とはいえ、八百屋に魚を並べてはいけない。あくまでも、きのこ農家の読み物だ。書きたいものがあっても関連がないものは我慢した。だが、今となっては愚策だったとも思っている。

そして始まった『タモツの日記』。ここには自由があった。書きたいものを書ける。とはいえ我慢がゼロになったわけではない。いろいろと配慮はしていた。たとえば、当初『実験動物』の単語も出さないつもりでいた。『お掃除系の仕事』で貫くつもりだった。だが、途中から葛藤していた。その単語を出せば書けることも多くなる。出さなければ書けないことも増えていただろう。

結局、早いうちに単語を出すことに決めた。おそらく自意識過剰になっていたのだと思う。出そうが出さなかろうが、僕にそこまでの興味関心は集まらない。とはいえ、出し方には気をつけた。さいわい、僕の主張はどちらかに加担するものではない。その局面を僕なりに考察した結果だ。おそらく共感はされないが否定もされないだろう。分からない人は素通りする。分かる人には問いとして残るだろう。そうなるように素直に書いてみたのである。

他にも我慢したものはあった。僕は人として小さい。誰かを嫌うこともある。断罪したいことも然りだ。けれども、それは書かないと決めていた。代わりに違う表現では書いた。おそらく分かる人には分かると思う。有料にしてクローズドな環境にして書こうと思ってもみたが、違う表現で書く方法が正解だった。いくらか僕の中のモヤモヤも解消されたからだ。

写真のこともそうだろう。ただ、これに関しては直球で書いた。正直に言うと誤解が怖い。今でもだ。受け取り方によっては僕にヘイトが向くだろう。けれども直球で書いた。理解されなくてもいい。とはいえ理解されるようには書いた。僕の中では合格点だ。あとは読み手の問題だろう。そう思えるまで書き直した。おかげで達成感すら味わえたのである。

つまるところ、自由と思っていた場所でも我慢は必要であった。ただ、我慢で終わらせることなく、抗えばよかったのだ。そう、農園サイトのブログで我慢していたことも、きっと表現方法の工夫で乗り越えられたはず。それが愚策だったと思う理由というわけだ。

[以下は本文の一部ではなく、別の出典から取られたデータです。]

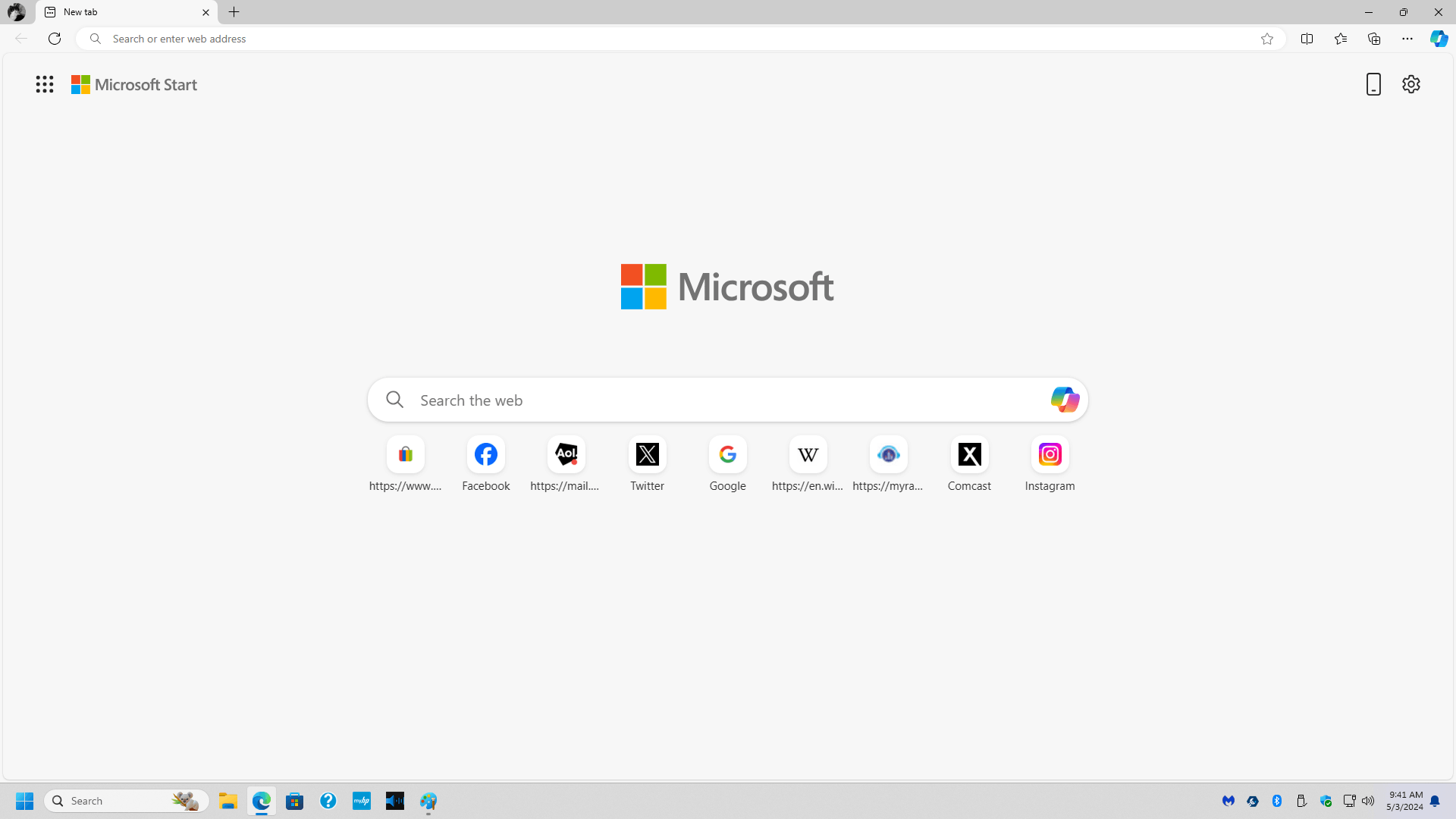Add this page to favorites with the star

1267,38
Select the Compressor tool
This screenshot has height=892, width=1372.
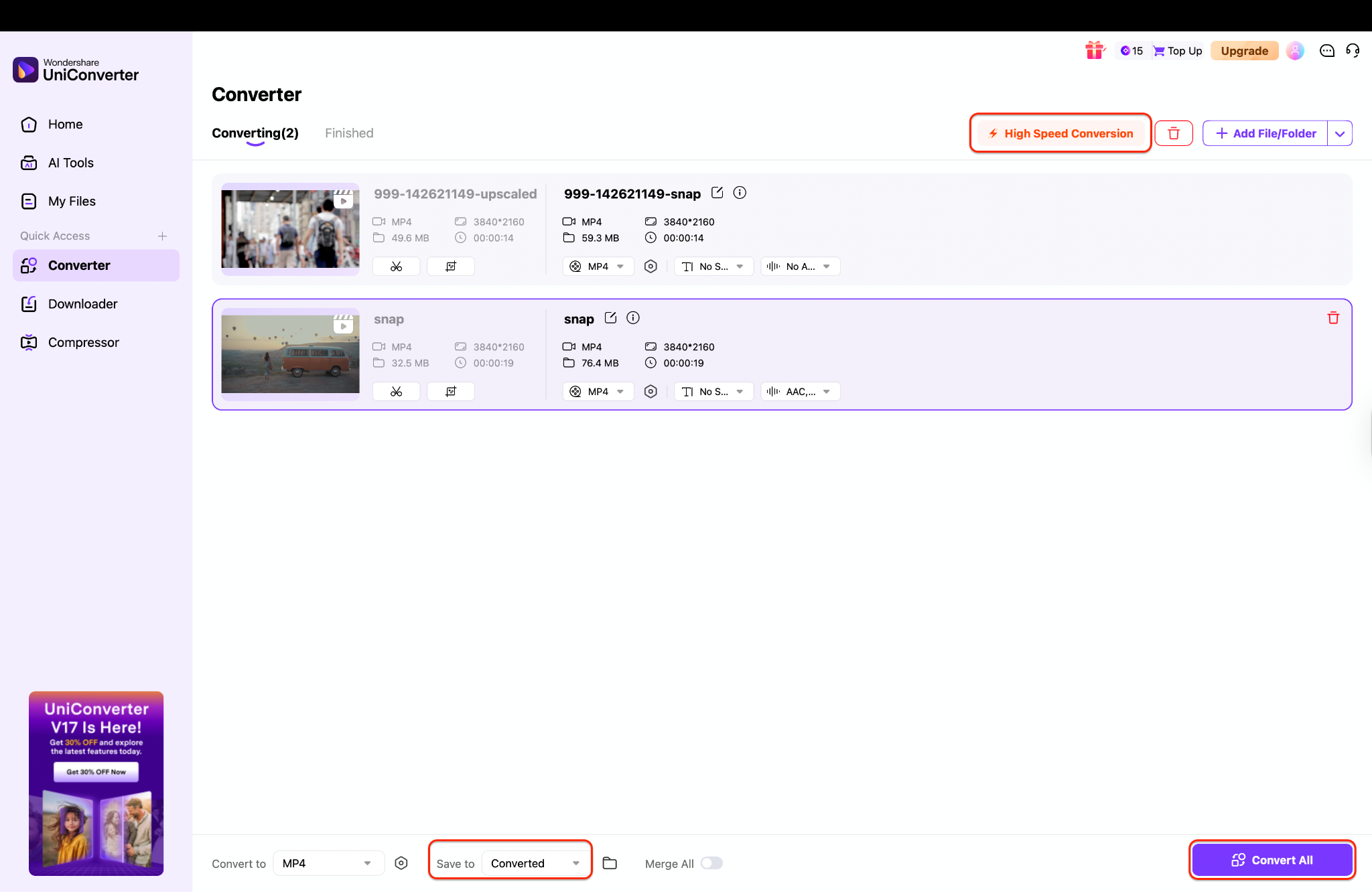[x=83, y=342]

そもそも、農園サイトのブログは、農園や僕を身近に感じてもらうためにスタートさせていた。「僕のひととなりを知ってもらう」という目的があったわけだ。以下はブログの紹介文である。

農家から皆様へ届けられるものが農作物だけでは寂しいから、日々の暮らしの中で撮った写真もSNS経由でお届けしています。

けれども、写真だけでなく文章も届けたい。

毎日の作業で忙しい農家だけれども、想いに触れることで身近に感じてもらえたら大変うれしく思います。

農園のブログより

その目的なら、この『タモツの日記』を読んでもらった方が、はるかに僕を知れることになるだろう。だが、抵抗はある。誤解も恐れている。けれども、それ以上に恥ずかしが勝っている。そんなことで躊躇している者こそが僕だ。きっとこの記事でも僕のことを知れるだろう。

他を見回せば、そんな企業ブログは多い。僕も何件かは読者になっている。そこでのおもしろい記事は企業サービスとは関係ないものだったりもする。だったら僕も『タモツの日記』をお客さんに公開するべきではなかろうか。簡単なことだ、リンクを差し替えればいいだけである。やってみようか。

そんなことを思う今日この頃です。